Biography

Call me a Prairie boy: I was born in Edmonton, spent formative years in Regina (Go, Lions band!), and settled in Winnipeg for high school (Kelvin) and university (U of Winnipeg), where I studied psychology and English.

Still moving eastward, I did graduate studies at York University, starting out in counselling but ending up in psycholinguistics. After my PhD I did a postdoc at the University of Colorado, studying text comprehension.

Then I had the good fortune to land a teaching position at St. Thomas University in Fredericton, New Brunswick. Over my thirty-seven years at STU, I taught cognitive psychology, research methods, statistics, introductory psychology, history of psychology, psychology of music…and probably one or two others. As a teacher, what most emphasized—what I “professed”—was student writing (e.g., I normally required multiple drafts). Writing and reading were also the main topics of my scholarly work.

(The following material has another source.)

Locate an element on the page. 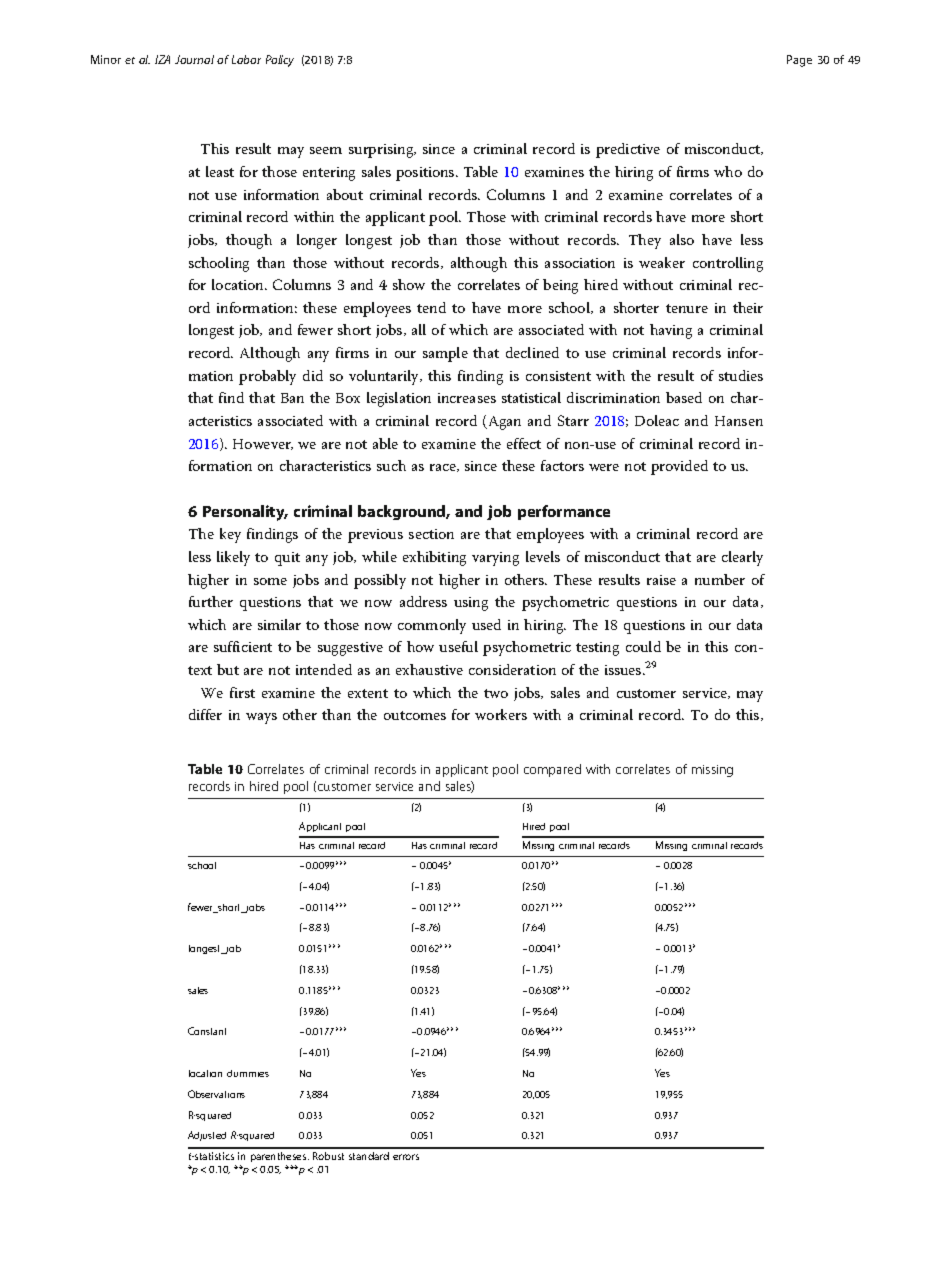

After retiring from teaching, I began a new career as a freelance academic editor. Distance courses through Ryerson University (copyediting, proofreading, fiction editing) were valuable for my editing know-how. Ongoing music performance (woodwinds, choral) has been (and continues to be) valuable for my sanity.

Given my background, it’s not surprising that most of the manuscripts I work with represent different genres of academic writing: journal articles, books, dissertations, book and grant proposals, and the like. Even so, my interests are alarmingly broad (I’m more fox than hedgehog), ranging from nonfiction trade books to fiction to web content.